▶ _Problems_:
**1.** List every organization named in the article on economists and the financial crisis that follows.
**2.** In the article on economists and the financial crisis below, what level did Ukrainian credit protection tighten to at the time of the bank's revision?
**3.** Go on with the article on economists and the financial crisis below, picking up after its last sentence.

▶ _Reading text_:
=====
Nevertheless, emerging market economists have, to an extent, been shielded from the blame game, as the burden to predict the shifts in global credit cycles has fallen to developed market economists due to the western origins of the crisis. More generally, mainstream economics has failed to provide a framework to understand the nature of financial, economic and psychological linkages in an increasingly globalized world.

But Peter Twist, CEO of IND-X Securities, a broker of research distribution agreements between investors and research outfits, says the buy side has still been “disappointed by the quality of the sell-side reports since the global crisis began”. The reputational damage has paved the way for the structural growth of independent research providers, he says.

“There is a lot of soul-searching among analysts about how we collectively got the crisis so wrong as well as the questionable accuracy of current market predictions,” says Lars Christensen, senior analyst at Danske Bank.

For example, Bank of America/Merrill Lynch left it until mid-August to change their recommendation on Ukraine five-year CDS to go overweight from underweight.

MISSED OPPORTUNITIES

Credit protection for Ukraine swelled to 8,500bp over in March after fears the country’s leaders would renege on conditions imposed by the IMF after its November bailout. However, as the probability of sovereign default eased, Ukrainian credit protection – as well as cash bonds – staged the biggest rally in EMEA, tightening to 1,400bp at the time of the bank’s revision.
=====
▶ _Given information_:
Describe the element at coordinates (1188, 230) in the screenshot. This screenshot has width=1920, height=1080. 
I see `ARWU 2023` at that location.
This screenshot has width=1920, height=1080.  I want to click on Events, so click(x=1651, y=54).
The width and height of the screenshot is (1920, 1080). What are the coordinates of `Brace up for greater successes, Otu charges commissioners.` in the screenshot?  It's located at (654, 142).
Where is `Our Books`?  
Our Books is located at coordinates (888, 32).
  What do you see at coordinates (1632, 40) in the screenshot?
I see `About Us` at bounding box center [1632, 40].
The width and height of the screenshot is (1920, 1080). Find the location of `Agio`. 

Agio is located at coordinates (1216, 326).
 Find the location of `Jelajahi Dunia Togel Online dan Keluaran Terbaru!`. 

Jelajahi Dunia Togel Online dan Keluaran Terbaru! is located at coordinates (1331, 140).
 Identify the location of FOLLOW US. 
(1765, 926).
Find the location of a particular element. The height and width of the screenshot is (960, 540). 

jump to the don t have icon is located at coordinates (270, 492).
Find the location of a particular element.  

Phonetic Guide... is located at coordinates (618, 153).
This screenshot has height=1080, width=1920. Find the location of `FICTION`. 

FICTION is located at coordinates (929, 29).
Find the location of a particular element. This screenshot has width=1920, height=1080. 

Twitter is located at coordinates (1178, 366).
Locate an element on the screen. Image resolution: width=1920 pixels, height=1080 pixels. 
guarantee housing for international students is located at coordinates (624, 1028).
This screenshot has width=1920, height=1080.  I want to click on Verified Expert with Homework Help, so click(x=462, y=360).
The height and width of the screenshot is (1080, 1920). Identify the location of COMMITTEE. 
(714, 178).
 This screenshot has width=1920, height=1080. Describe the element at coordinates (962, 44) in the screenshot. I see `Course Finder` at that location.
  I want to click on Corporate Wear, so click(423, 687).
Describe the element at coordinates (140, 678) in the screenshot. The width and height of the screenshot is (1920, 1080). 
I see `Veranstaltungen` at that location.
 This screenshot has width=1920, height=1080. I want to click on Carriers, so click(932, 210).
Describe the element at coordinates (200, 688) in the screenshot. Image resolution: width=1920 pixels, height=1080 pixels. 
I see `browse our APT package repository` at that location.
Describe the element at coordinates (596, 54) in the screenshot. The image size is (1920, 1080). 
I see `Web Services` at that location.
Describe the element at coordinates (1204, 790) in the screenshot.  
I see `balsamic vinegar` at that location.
=====
▶ _Responses per task_:
**1.** IND-X Securities, Danske Bank, Bank of America/Merrill Lynch, IMF

**2.** 1,400bp.

**3.**
One global macro investor slammed the belated revision. “To change their recommendation only after investors have made massive returns on this trade is hugely embarrassing for them – and in many ways, highlights how the sell side has been behind the curve – before, during and now after the crisis.”

“I clearly missed the move,” says Benoit Anne, emerging market debt and FX strategist at Merrill Lynch. “Back in March and April, my macro team was bearish on the global economy, and I didn’t think it made sense to go long on a risky asset class.”

But as the bears growled, sell-side bulls also charged. “From the spring, we have been very bullish on EM credit and equity, and we came under fire for doing so from many of our buy-side clients,” says Bartholdy.

And while Nash at RenCap failed to warn his clients about the oncoming in asset prices in the EMEA region last year, since December he has touted Russian Eurobonds and blue-chip stocks, which have subsequently staged massive rallies.

Barclays Capital has been the most bullish this year, arguing at the end of March that green shoots of global economic recovery had arrived and recommending greater EM exposure.

While there is plenty of research into the correlation between investor flows and sell-side analysts’ forecasts for developed market stocks and bonds, research into the emerging market sell side is thin on the ground.

EM research outfits are far from homogenous. Morgan Stanley is one of the most bearish and, in particular, its emerging Asia research under Stephen Roach, who has long warned of the perils of global imbalances and argues China’s economic recovery has weak foundations. Meanwhile, the shop’s Latin America research team predicted in March that Brazil would contract 4.5% this year against the TKTK 2.0% consensus estimate at the time and the IMF’s current -1.9% forecast.

Investors credit Goldman Sachs for providing interesting long-term, macroeconomic trend pieces while JP Morgan’s emerging markets research, headed by Joyce Chang, is favoured for its consistent quality.

So where does emerging market research need to improve?

Blaise Antin, head of research for the $1.9 billion TCW Emerging Market Fixed Income Fund in Los Angeles, says eastern Europe coverage leaves a lot to be desired. “The sell side did not do a good job at warning about the accumulating leverage in eastern Europe.”

WHY THE WRONG CALLS?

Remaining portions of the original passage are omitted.